_Written instruction_
Copy the material from its beginning through the line containing "(x=342, y=162)", replacing each "screenshot" with "screen capture" and changing nothing else.

^^^^^^^^

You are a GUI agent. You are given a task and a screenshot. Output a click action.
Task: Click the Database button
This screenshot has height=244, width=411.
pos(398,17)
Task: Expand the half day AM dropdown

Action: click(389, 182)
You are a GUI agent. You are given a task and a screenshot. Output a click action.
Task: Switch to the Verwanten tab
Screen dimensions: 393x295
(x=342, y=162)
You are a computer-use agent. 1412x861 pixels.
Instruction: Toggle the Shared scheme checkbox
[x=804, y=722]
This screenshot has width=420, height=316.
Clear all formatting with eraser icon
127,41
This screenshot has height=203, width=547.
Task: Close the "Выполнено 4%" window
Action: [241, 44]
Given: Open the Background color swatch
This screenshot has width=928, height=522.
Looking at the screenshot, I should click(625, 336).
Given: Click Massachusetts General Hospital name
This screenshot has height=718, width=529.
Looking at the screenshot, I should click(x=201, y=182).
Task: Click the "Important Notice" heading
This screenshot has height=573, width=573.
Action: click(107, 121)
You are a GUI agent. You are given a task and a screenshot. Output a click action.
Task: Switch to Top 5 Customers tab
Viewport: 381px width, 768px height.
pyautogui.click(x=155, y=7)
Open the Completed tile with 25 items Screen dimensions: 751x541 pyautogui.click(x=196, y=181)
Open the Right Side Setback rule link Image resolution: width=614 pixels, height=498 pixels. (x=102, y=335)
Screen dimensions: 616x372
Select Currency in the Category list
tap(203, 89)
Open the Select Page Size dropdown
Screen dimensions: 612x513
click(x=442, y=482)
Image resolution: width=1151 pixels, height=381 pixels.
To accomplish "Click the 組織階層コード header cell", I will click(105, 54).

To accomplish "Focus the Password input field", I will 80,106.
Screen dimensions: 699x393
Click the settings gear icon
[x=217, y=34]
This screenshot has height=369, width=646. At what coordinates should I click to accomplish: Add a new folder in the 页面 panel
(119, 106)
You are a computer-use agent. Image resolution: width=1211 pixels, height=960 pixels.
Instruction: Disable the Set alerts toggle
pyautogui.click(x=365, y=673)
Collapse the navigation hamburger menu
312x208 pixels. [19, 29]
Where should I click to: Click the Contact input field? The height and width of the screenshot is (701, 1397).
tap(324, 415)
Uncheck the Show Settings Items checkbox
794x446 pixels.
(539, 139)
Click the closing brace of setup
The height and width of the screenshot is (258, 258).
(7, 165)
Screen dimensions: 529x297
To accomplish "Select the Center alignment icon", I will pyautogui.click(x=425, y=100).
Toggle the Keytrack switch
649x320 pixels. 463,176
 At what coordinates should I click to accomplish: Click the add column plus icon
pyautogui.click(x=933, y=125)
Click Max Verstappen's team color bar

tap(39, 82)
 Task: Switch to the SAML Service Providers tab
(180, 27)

^^^^^^^^

_Response to the task_
You are a GUI agent. You are given a task and a screen capture. Output a click action.
Task: Click the Database button
This screen capture has height=244, width=411.
pos(398,17)
Task: Expand the half day AM dropdown

Action: click(389, 182)
You are a GUI agent. You are given a task and a screen capture. Output a click action.
Task: Switch to the Verwanten tab
Screen dimensions: 393x295
(x=342, y=162)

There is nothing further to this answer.